SCHREIB Waren : Ende der Privatsphäre

Steffen Richter über den Automatismus von Skandaldebatten

Steffen Richter

Heute läuft das so: Jemand setzt ein Gerücht in die Welt. Ein Medium greift es auf, warnt vor dem Skandal – und setzt ihn damit in Gang. Wer klarstellen will, macht die Sache noch schlimmer, weil jedes Dementi die Verleumdung wiederholen muss. Welches Ausmaß Kampagnen angenommen haben, zeigt Rufmord und Medienopfer (Ch. Links Verlag), ein erschütternder Sammelband, den die Medienrecht-Experten Christian Schertz und Thomas Schuler herausgegeben haben. Es treten auf: Günter Grass, Michel Friedmann, Natascha Kampusch, Susanne Osthoff und Katharina Blum. Ob es um Homosexualität, Stasiakten oder Dopingbeichten geht – was im Kampf um die Story auf der Strecke bleibt, ist die journalistische Recherchepflicht. Es wird also über die Grenzen der Medienfreiheit diskutiert, wenn die Herausgeber heute im Restaurant des Berlin Pavillons am Reichstag ihr Buch vorstellen (Scheidemannstr. 1, Tiergarten, 19 Uhr 30).

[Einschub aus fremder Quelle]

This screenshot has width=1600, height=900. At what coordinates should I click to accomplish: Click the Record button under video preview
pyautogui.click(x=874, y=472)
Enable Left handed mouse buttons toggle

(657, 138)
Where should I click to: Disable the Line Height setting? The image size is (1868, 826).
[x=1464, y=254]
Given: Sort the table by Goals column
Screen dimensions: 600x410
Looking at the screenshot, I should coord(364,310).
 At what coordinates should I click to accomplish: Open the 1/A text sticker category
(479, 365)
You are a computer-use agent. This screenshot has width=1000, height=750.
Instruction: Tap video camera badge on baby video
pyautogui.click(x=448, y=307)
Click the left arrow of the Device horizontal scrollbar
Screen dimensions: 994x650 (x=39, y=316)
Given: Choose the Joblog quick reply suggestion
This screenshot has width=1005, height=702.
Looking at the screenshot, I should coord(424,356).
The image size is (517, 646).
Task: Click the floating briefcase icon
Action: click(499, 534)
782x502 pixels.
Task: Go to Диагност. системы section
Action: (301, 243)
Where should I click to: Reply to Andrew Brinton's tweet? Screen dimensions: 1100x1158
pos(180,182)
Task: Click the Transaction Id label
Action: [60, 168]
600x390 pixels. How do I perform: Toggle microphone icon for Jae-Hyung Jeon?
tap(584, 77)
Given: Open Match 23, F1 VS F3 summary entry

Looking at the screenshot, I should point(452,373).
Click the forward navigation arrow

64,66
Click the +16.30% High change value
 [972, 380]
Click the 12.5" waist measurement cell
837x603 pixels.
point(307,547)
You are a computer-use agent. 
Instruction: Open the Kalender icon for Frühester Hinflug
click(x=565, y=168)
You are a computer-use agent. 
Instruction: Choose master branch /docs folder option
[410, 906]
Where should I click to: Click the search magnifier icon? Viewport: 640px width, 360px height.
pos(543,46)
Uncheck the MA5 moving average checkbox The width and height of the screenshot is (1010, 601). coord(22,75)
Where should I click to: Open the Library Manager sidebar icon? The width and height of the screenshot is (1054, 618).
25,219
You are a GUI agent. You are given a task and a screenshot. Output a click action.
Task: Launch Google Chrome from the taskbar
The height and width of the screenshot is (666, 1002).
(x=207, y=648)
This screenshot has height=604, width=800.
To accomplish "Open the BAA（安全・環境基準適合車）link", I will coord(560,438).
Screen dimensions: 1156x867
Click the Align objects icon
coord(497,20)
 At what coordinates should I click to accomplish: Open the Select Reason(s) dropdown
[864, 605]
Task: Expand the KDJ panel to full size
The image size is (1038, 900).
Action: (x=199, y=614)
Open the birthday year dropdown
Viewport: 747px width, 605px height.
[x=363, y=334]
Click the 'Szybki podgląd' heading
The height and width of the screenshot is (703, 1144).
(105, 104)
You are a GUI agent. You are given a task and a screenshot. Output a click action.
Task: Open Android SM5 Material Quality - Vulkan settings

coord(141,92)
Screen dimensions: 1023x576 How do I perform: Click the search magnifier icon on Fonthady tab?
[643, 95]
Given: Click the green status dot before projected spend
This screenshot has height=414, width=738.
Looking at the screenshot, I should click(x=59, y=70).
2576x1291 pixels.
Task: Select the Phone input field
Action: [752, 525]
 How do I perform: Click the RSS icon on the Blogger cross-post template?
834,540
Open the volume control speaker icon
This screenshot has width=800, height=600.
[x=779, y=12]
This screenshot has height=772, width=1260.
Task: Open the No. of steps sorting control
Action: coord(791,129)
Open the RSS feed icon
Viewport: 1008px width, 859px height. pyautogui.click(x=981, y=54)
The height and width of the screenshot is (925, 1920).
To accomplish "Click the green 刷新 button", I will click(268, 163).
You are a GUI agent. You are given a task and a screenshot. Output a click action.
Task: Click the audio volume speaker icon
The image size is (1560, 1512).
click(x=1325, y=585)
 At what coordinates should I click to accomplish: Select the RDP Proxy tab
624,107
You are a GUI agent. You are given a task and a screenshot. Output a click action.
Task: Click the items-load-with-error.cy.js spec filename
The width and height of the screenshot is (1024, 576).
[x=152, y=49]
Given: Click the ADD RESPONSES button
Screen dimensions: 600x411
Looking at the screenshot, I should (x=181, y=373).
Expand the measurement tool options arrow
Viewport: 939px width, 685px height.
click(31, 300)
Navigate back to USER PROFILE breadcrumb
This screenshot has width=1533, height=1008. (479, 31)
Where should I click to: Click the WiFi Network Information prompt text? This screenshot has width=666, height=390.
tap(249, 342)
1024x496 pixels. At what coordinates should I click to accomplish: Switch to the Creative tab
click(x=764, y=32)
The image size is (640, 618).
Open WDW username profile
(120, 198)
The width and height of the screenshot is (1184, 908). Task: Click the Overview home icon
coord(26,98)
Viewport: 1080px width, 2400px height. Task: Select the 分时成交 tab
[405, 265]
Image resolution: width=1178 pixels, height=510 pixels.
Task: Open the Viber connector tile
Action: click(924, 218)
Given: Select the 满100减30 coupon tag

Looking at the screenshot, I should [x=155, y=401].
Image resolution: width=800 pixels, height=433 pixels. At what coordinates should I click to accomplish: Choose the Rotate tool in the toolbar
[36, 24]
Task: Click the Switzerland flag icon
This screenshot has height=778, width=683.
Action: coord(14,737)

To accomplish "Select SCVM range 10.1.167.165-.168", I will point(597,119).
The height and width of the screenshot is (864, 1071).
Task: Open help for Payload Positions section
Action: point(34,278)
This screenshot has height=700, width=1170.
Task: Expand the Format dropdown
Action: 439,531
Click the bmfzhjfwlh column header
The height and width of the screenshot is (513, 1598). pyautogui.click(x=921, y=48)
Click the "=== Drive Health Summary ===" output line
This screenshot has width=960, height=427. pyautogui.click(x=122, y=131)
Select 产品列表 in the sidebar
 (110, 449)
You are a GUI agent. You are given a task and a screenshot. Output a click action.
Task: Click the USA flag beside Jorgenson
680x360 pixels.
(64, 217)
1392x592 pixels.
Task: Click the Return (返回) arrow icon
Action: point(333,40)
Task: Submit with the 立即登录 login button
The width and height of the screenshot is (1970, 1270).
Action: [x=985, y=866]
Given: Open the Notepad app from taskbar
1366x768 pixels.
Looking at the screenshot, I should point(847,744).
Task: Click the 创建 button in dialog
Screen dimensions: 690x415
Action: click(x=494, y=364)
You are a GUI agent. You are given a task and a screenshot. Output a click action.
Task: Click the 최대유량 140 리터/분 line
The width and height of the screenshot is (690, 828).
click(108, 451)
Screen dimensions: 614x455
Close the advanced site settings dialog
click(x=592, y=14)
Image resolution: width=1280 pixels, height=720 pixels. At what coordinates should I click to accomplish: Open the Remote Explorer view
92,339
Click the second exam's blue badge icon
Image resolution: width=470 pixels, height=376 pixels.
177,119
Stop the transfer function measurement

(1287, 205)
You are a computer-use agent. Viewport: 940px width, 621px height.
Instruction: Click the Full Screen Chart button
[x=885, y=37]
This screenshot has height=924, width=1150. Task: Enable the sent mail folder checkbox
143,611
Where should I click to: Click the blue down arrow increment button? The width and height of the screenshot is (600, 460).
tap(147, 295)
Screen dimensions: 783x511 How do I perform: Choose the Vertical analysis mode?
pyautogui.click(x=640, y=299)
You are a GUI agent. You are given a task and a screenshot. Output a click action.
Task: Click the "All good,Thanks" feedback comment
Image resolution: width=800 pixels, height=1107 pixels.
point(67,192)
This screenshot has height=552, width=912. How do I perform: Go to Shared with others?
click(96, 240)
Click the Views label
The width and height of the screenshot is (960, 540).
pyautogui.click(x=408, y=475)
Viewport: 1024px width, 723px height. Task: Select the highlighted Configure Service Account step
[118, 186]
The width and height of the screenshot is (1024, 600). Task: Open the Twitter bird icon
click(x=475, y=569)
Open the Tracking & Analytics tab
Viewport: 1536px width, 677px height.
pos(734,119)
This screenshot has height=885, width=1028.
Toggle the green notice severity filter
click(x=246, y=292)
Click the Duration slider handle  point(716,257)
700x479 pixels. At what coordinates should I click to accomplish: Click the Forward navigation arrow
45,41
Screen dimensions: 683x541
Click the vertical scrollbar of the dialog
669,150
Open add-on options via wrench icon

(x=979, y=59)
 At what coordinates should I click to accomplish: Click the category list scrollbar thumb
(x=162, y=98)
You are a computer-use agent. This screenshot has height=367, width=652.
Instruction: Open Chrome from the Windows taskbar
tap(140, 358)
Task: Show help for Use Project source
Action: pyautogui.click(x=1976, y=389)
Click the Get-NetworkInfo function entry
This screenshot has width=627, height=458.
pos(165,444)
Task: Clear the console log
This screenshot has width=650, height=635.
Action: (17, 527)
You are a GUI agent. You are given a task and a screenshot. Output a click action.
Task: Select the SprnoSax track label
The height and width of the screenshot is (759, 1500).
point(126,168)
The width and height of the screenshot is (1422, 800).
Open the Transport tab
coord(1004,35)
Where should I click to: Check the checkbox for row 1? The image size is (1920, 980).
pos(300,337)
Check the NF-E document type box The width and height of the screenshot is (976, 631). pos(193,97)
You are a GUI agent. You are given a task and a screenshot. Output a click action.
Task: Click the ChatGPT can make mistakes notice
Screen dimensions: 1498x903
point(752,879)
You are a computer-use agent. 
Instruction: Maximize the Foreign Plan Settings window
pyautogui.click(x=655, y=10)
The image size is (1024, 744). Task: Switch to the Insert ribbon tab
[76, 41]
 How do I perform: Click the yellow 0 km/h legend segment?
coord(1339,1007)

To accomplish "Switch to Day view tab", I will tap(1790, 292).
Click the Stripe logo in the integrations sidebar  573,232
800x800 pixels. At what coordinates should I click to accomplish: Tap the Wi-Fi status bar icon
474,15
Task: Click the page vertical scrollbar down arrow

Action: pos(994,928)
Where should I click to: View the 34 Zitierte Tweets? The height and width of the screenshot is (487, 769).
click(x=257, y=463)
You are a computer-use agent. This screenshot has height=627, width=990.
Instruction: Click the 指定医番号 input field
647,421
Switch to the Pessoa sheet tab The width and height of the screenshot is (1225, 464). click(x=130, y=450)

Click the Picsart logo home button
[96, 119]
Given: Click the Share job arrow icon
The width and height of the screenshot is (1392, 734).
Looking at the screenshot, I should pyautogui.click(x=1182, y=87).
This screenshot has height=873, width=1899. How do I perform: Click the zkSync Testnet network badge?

Das Internet macht das Problem nicht eben kleiner. Nirgendwo diffamiert es sich einfacher. Und: Das Netz vergisst nicht. Datenspuren lassen sich nicht so leicht tilgen. Zumal, wenn sie gesammelt werden. Hier kommt Peter Schaar ins Spiel, der Bundesbeauftragter für Datenschutz und Informationsfreiheit. Sein neues Buch heißt Das Ende der Privatsphäre (C. Bertelsmann). Den Rechtsstaat sieh Schaar in Bedrängnis, seit die Angst vor inneren und äußeren Feinden sich mit neuesten Technologien verbündet. Es ist also ein brisantes Thema, das bei Schaars Buchpräsentation am 12.12. in Lehmanns Fachbuchhandlung zur Debatte steht (Hardenbergstr. 5, Charlottenburg, 20 Uhr 15).